Relationships, it would seem, are a key ingredient to our well-being, especially as we age.
And intergenerational connection—that between, say a grandparent and a grandchild—may have even greater health benefits.
As Marc Freedman, author of How to Live Forever: The Enduring Power of Connecting the Generations, writes, “an accumulating body of research on purpose, generativity, relationships, and face-to-face contact suggests that engagement with others that flows down the generational chain may well make you healthier, happier, and possibly longer-lived.”
A few ideas for having deeper conversations with your family elders:
Pick one or two questions from a list of family history interview questions to spark some story sharing.

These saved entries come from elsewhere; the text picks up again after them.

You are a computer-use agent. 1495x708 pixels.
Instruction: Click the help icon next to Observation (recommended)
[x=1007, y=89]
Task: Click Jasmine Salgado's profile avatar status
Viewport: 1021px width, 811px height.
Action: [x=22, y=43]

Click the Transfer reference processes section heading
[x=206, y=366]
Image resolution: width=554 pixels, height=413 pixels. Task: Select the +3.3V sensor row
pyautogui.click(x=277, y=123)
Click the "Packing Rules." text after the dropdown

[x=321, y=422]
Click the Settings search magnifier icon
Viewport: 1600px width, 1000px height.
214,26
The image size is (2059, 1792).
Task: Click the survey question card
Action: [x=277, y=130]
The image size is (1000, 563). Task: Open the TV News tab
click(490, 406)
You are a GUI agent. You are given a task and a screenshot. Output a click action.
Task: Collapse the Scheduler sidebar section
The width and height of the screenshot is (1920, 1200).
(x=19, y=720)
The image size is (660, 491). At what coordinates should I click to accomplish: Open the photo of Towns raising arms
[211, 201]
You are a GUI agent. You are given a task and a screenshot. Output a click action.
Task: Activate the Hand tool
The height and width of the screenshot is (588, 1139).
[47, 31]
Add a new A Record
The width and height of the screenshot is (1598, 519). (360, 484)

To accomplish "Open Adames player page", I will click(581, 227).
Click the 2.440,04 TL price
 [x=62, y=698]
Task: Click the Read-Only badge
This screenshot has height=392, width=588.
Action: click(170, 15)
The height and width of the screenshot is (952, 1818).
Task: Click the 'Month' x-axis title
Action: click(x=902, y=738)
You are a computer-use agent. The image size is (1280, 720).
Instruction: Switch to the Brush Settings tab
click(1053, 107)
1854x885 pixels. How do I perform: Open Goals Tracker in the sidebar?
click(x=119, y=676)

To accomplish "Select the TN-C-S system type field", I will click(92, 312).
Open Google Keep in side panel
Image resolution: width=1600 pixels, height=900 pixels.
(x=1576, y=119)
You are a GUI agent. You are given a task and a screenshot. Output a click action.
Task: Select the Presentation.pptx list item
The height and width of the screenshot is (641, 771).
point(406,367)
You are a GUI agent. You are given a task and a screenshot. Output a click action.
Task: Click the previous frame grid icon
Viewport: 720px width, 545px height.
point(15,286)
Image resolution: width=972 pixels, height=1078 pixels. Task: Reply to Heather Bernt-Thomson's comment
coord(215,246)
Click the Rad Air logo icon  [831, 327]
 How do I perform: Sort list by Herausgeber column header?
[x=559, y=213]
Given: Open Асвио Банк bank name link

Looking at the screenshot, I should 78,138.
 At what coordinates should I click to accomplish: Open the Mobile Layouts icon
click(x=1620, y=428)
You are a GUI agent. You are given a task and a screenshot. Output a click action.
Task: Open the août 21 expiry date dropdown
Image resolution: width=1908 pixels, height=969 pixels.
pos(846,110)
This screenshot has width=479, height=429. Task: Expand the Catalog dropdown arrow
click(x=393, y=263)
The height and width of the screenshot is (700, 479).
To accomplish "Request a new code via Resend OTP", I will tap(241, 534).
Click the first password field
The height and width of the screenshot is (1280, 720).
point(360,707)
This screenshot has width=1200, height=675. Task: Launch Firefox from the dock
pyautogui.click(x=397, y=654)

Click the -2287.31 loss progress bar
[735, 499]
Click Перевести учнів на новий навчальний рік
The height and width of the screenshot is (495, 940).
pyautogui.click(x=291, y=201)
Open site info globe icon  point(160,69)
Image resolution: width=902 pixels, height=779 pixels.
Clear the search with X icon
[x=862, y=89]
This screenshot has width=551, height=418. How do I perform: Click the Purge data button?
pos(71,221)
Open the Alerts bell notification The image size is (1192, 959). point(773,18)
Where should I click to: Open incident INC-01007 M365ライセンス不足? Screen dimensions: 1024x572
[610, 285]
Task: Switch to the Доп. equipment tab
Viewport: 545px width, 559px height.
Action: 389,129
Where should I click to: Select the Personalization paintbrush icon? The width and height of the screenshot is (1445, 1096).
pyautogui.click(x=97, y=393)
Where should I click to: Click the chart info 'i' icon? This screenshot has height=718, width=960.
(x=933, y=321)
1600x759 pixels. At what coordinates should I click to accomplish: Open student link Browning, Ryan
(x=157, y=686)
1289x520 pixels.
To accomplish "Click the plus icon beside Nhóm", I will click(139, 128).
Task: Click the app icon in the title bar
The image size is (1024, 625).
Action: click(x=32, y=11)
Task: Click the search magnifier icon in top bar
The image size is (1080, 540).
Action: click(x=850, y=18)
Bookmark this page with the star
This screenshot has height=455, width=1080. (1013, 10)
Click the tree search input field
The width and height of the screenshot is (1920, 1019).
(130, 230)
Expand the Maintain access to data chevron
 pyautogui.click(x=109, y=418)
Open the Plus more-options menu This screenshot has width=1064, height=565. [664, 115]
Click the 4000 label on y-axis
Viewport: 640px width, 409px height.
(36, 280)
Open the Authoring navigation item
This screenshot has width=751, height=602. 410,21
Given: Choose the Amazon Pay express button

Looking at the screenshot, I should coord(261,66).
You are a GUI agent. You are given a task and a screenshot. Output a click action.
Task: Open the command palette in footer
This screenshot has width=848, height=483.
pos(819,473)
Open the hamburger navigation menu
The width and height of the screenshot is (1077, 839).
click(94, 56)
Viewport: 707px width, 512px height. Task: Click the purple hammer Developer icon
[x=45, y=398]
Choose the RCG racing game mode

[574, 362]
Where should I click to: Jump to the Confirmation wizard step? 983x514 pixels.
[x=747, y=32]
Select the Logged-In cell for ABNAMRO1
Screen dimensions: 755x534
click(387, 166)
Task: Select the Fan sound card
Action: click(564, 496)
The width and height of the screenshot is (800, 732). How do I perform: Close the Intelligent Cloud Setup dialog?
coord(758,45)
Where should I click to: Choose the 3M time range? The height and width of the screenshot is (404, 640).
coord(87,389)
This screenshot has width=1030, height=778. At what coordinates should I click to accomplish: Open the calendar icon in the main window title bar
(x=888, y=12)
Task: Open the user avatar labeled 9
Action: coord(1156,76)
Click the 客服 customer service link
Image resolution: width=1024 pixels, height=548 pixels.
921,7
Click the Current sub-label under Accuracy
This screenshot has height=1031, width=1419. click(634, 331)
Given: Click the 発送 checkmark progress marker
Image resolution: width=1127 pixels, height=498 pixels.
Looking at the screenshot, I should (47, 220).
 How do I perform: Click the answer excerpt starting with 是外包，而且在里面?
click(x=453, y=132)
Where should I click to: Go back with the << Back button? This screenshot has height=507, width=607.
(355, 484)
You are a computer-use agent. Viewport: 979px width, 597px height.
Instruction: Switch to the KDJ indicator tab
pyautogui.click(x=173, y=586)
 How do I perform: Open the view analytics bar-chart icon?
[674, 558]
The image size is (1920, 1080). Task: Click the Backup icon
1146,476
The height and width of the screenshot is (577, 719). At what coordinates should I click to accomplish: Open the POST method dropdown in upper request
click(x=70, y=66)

And be a good listener: Ask follow-up questions, make eye contact (if you are physically present together or on video chat), and provide a safe space for reflection.
Grab an old family photo to use as a memory prompt and ask your loved one to tell you about a time from their childhood (or yours!).
Go deep: Ask them thought-provoking questions that are usually relegated to philosophy books these days. How do you want to be remembered? What do you wish you knew when you were 20 years old? What has been the great joy of your life?
My biggest wish for you? That you will do one or more of these suggestions not just once, but that you will make them a part of the fabric of your—even healthier!—life.